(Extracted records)
┄┄┄┄┄┄┄┄┄┄
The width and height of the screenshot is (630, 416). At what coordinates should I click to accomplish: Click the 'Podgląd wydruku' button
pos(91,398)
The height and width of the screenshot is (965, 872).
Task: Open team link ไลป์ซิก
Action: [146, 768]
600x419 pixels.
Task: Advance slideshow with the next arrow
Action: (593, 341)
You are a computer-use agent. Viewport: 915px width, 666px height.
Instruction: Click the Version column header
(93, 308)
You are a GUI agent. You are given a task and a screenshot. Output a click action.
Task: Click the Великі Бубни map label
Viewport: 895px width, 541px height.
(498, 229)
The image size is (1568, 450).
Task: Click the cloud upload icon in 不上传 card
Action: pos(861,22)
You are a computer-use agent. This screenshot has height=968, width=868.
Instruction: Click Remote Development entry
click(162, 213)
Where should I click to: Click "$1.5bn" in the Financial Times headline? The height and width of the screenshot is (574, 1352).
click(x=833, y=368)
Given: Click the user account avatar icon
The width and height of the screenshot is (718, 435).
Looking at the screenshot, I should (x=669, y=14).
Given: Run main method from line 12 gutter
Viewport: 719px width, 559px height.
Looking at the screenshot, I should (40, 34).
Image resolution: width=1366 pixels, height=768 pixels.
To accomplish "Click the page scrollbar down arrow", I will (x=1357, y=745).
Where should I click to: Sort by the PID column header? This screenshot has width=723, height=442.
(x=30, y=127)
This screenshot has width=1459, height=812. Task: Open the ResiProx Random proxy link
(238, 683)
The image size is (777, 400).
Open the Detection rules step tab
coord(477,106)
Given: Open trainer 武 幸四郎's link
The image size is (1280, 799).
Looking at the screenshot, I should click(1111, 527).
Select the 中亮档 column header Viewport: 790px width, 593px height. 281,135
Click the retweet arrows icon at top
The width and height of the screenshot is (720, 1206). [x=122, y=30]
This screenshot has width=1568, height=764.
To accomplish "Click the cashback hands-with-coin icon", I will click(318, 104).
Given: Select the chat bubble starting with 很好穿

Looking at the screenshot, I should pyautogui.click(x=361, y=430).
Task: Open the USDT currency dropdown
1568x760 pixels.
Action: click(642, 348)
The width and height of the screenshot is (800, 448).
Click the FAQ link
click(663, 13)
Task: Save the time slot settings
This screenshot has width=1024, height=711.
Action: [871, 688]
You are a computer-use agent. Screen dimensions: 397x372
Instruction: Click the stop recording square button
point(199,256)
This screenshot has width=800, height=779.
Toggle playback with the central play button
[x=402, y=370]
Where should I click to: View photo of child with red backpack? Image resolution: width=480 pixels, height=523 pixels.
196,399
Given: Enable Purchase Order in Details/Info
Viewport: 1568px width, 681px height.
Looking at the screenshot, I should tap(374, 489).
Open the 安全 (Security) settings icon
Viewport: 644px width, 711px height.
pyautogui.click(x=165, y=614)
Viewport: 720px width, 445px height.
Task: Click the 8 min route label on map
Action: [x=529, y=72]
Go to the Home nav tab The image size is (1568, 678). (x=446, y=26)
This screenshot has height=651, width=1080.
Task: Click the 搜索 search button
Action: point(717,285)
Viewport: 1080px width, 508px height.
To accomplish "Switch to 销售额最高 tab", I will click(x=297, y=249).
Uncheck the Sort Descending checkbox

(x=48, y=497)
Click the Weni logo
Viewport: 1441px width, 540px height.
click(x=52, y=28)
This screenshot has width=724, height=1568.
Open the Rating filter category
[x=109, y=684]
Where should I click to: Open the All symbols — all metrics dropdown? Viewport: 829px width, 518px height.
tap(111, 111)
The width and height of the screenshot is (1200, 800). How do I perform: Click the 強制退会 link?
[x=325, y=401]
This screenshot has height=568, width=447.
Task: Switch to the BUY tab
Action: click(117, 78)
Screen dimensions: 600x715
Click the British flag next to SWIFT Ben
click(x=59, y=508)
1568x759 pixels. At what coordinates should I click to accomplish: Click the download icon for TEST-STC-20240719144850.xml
┄┄┄┄┄┄┄┄┄┄
** Activity **
Quote the data above from the line containing "This screenshot has width=1024, height=711." to the line containing "Given: Enable Purchase Order in Details/Info", inclusive, and stop.

** Written answer **
This screenshot has width=1024, height=711.
Action: [871, 688]
You are a computer-use agent. Screen dimensions: 397x372
Instruction: Click the stop recording square button
point(199,256)
This screenshot has width=800, height=779.
Toggle playback with the central play button
[x=402, y=370]
Where should I click to: View photo of child with red backpack? Image resolution: width=480 pixels, height=523 pixels.
196,399
Given: Enable Purchase Order in Details/Info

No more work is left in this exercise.